### Task requirements
For the string "компании", state the number of lines in the data that contain it, and nothing else.

Segment Open

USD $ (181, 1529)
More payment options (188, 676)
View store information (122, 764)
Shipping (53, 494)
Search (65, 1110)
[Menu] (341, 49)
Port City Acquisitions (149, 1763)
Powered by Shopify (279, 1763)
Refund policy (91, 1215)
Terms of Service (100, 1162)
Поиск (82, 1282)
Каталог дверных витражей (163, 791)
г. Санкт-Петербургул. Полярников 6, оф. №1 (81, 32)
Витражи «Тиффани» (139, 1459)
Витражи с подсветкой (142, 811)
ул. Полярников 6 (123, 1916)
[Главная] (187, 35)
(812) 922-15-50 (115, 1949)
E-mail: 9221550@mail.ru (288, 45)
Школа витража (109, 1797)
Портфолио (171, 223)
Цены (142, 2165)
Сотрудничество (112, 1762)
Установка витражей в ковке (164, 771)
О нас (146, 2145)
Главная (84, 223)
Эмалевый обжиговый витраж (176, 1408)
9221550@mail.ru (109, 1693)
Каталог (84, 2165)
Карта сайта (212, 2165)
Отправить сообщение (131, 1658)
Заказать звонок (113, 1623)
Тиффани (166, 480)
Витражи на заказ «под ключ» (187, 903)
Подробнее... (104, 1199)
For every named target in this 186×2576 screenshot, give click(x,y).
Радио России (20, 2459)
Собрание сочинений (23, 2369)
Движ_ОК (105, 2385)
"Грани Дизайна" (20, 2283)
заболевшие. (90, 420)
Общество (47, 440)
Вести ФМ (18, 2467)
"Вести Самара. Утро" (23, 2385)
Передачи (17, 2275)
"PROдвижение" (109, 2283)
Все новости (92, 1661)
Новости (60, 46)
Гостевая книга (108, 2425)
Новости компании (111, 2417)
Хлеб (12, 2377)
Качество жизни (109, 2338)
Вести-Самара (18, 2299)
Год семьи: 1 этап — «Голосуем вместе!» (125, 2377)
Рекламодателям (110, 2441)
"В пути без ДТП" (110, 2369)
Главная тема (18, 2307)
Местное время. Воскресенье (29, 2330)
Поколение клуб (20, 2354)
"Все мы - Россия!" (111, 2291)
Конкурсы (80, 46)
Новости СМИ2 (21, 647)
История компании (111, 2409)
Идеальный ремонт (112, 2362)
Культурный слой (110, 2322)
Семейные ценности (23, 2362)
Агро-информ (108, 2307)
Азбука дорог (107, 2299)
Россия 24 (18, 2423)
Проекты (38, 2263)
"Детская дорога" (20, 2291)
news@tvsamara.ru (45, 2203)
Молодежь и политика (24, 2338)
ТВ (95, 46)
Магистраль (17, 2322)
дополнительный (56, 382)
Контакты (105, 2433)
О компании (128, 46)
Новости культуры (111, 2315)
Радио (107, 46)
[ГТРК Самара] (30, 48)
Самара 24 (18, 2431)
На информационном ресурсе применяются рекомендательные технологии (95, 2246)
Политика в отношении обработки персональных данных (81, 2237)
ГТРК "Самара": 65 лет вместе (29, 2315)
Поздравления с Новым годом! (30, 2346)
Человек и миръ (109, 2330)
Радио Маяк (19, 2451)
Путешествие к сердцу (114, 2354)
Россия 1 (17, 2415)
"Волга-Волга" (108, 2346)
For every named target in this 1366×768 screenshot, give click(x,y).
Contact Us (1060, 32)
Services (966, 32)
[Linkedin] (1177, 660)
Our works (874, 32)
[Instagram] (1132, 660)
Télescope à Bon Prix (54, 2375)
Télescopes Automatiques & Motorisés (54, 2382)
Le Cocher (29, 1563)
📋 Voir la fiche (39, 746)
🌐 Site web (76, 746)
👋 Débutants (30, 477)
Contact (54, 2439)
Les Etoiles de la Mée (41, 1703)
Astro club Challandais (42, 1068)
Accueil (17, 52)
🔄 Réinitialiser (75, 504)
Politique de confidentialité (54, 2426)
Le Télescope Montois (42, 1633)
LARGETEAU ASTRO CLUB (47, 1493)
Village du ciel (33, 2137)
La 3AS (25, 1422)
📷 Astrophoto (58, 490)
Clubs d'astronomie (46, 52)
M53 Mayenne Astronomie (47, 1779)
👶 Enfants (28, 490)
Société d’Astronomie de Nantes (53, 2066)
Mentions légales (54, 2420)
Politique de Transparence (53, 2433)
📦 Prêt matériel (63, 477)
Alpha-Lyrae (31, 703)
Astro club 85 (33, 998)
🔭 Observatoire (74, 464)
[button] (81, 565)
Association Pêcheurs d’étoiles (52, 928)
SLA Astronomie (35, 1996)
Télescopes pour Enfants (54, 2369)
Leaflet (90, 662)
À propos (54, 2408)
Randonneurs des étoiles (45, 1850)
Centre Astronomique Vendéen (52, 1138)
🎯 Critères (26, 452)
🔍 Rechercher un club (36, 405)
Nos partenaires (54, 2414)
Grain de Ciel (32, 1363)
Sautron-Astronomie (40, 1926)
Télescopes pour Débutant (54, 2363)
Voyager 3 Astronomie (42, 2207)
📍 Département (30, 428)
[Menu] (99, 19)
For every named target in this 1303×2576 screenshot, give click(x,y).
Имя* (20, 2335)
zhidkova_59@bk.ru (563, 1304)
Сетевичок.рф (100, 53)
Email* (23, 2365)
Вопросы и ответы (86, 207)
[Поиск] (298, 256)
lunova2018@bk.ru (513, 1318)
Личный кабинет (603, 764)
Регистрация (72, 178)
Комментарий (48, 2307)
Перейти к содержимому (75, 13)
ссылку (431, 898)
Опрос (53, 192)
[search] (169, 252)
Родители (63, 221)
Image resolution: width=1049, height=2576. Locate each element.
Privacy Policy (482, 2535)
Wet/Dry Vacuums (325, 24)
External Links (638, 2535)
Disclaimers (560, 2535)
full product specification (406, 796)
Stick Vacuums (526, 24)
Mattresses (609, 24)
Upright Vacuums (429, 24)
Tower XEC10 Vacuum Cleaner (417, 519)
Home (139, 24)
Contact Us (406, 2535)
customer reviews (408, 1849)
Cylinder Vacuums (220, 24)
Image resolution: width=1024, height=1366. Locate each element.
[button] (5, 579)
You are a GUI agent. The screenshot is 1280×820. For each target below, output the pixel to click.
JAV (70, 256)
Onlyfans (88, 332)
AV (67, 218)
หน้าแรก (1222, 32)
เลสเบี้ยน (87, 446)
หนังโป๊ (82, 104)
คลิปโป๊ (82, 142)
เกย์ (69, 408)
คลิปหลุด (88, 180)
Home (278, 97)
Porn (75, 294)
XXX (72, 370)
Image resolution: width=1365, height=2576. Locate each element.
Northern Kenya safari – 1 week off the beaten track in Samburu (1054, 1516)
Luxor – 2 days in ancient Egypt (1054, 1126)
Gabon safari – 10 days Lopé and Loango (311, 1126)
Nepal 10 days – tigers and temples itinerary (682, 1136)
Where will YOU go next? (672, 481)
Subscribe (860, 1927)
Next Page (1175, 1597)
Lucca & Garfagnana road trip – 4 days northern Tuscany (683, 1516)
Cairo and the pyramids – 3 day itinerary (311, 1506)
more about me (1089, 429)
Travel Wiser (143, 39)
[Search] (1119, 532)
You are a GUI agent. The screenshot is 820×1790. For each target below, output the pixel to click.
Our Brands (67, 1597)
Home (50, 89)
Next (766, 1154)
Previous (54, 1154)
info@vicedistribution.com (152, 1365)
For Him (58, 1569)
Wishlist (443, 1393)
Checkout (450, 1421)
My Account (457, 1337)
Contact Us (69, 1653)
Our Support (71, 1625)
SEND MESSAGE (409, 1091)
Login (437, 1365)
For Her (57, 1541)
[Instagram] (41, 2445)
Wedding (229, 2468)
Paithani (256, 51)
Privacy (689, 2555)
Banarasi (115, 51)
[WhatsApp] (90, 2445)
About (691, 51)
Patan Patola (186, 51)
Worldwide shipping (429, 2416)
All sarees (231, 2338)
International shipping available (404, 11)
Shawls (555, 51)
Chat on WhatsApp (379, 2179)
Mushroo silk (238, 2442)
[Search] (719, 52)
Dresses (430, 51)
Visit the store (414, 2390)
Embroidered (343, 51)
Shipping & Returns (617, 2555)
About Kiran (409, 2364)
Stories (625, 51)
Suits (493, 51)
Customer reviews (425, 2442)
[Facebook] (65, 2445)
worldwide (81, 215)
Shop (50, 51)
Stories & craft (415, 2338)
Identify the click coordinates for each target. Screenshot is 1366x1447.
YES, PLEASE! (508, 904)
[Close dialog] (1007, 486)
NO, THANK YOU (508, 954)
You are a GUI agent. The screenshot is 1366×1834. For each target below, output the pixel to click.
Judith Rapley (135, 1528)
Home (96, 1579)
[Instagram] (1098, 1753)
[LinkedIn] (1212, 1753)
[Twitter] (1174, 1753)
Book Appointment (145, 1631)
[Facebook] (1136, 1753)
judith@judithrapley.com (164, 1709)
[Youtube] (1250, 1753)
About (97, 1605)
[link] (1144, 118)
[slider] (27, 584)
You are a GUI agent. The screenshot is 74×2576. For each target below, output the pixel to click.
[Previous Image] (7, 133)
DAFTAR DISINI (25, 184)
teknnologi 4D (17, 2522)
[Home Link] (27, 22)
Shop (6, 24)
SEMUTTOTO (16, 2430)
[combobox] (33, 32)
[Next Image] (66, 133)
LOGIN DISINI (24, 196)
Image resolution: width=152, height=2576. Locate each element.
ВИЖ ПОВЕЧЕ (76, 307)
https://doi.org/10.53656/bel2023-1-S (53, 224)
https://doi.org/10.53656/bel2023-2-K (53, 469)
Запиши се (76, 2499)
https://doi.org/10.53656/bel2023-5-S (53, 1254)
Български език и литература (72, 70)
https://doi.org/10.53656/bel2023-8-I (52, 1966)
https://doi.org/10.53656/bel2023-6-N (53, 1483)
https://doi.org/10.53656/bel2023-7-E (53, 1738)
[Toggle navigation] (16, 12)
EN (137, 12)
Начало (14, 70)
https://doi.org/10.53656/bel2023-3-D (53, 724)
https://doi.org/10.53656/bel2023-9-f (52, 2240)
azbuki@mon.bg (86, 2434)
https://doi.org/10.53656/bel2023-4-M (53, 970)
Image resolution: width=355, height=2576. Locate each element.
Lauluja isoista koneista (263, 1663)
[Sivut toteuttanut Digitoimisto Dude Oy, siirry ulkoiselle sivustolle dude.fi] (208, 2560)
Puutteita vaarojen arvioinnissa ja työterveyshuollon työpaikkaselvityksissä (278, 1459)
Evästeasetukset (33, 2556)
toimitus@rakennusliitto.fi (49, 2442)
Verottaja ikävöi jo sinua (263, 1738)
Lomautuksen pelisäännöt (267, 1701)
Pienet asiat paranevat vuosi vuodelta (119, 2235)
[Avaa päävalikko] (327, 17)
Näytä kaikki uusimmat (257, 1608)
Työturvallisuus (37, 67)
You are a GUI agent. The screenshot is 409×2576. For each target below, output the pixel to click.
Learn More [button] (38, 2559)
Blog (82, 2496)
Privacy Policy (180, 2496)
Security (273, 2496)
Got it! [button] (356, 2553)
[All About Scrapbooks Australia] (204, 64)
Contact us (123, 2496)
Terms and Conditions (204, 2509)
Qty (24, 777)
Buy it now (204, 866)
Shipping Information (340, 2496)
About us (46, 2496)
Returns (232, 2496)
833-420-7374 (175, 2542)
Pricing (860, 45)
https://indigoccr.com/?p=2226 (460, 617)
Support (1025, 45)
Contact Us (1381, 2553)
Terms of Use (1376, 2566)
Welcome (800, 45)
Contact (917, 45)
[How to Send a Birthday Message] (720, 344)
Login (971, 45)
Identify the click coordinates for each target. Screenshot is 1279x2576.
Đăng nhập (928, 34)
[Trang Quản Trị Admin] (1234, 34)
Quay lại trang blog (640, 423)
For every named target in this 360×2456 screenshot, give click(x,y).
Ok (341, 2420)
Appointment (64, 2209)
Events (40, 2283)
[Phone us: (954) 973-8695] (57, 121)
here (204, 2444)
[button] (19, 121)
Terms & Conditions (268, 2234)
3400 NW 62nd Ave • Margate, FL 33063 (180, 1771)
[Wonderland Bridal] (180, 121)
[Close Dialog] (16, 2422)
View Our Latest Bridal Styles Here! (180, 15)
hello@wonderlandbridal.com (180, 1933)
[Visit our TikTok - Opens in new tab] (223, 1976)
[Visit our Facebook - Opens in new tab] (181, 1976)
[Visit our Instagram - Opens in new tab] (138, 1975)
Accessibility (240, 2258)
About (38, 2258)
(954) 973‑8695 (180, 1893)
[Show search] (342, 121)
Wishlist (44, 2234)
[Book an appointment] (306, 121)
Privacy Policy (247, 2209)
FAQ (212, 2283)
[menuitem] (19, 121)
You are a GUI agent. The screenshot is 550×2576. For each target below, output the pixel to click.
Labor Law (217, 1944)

Segment Closed

### Exercise result
3